Top of SOURCE MATERIAL
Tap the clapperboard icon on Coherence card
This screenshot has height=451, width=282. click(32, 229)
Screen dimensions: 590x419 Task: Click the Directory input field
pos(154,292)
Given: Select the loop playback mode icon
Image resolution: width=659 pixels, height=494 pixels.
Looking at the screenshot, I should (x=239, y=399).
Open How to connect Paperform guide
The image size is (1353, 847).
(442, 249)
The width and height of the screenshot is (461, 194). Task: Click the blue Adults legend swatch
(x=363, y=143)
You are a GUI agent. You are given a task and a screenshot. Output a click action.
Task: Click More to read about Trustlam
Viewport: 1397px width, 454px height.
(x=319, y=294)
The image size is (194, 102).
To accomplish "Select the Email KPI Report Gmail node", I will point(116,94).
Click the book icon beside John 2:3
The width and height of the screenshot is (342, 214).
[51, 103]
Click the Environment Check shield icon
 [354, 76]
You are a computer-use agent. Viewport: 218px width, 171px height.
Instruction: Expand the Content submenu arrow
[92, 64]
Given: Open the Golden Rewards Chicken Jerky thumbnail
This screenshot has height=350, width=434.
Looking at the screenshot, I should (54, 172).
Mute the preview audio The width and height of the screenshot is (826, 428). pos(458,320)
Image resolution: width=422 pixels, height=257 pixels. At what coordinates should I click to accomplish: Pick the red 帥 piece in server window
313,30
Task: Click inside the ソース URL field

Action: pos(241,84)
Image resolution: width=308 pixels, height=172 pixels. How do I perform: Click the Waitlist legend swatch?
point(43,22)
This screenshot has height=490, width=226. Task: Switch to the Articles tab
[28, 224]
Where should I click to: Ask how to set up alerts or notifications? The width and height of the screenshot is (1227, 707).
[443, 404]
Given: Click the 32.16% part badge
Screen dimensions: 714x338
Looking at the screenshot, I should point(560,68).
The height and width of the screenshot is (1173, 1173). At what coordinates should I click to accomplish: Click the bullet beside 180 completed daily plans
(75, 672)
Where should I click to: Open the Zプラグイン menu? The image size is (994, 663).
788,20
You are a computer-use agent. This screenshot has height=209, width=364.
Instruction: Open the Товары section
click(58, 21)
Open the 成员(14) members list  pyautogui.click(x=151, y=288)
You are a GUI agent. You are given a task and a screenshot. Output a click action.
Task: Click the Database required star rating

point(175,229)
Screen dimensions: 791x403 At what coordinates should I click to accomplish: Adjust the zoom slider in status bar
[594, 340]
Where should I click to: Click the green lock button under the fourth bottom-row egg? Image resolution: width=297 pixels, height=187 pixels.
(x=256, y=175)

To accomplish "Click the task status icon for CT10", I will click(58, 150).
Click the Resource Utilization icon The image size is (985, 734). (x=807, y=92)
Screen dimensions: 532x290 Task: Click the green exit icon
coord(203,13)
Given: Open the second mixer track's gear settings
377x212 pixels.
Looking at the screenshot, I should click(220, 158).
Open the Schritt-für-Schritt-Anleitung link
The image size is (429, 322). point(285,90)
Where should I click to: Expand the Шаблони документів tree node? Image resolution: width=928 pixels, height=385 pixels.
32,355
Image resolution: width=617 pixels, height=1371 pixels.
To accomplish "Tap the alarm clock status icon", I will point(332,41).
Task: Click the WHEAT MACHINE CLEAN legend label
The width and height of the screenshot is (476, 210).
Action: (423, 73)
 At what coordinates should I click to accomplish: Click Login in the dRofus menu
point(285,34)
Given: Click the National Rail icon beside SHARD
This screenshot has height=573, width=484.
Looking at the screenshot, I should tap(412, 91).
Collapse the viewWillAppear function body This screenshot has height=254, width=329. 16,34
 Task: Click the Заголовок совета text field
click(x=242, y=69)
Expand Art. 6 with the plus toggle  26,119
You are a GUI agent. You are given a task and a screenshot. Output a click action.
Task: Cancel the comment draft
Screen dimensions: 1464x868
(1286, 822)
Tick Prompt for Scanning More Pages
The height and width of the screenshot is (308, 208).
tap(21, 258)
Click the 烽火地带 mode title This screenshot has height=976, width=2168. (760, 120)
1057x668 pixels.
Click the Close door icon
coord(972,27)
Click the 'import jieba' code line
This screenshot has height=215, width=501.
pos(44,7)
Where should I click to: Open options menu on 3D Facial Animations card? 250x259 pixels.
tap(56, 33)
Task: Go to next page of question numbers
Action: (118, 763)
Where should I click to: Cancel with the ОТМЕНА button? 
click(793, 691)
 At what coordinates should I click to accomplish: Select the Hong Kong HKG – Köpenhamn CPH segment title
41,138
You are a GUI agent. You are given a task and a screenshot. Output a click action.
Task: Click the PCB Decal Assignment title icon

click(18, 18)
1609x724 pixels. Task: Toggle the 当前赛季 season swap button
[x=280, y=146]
Bottom of SOURCE MATERIAL
EXERCISE BRIEF:
The requested output is the line holding "Collapse the viewWillAppear" and every line after it up to the last line of the listing, exactly, with nothing else.

WRITTEN SOLUTION:
Collapse the viewWillAppear function body This screenshot has height=254, width=329. 16,34
 Task: Click the Заголовок совета text field
click(x=242, y=69)
Expand Art. 6 with the plus toggle  26,119
You are a GUI agent. You are given a task and a screenshot. Output a click action.
Task: Cancel the comment draft
Screen dimensions: 1464x868
(1286, 822)
Tick Prompt for Scanning More Pages
The height and width of the screenshot is (308, 208).
tap(21, 258)
Click the 烽火地带 mode title This screenshot has height=976, width=2168. (760, 120)
1057x668 pixels.
Click the Close door icon
coord(972,27)
Click the 'import jieba' code line
This screenshot has height=215, width=501.
pos(44,7)
Where should I click to: Open options menu on 3D Facial Animations card? 250x259 pixels.
tap(56, 33)
Task: Go to next page of question numbers
Action: (118, 763)
Where should I click to: Cancel with the ОТМЕНА button? 
click(793, 691)
 At what coordinates should I click to accomplish: Select the Hong Kong HKG – Köpenhamn CPH segment title
41,138
You are a GUI agent. You are given a task and a screenshot. Output a click action.
Task: Click the PCB Decal Assignment title icon

click(18, 18)
1609x724 pixels. Task: Toggle the 当前赛季 season swap button
[x=280, y=146]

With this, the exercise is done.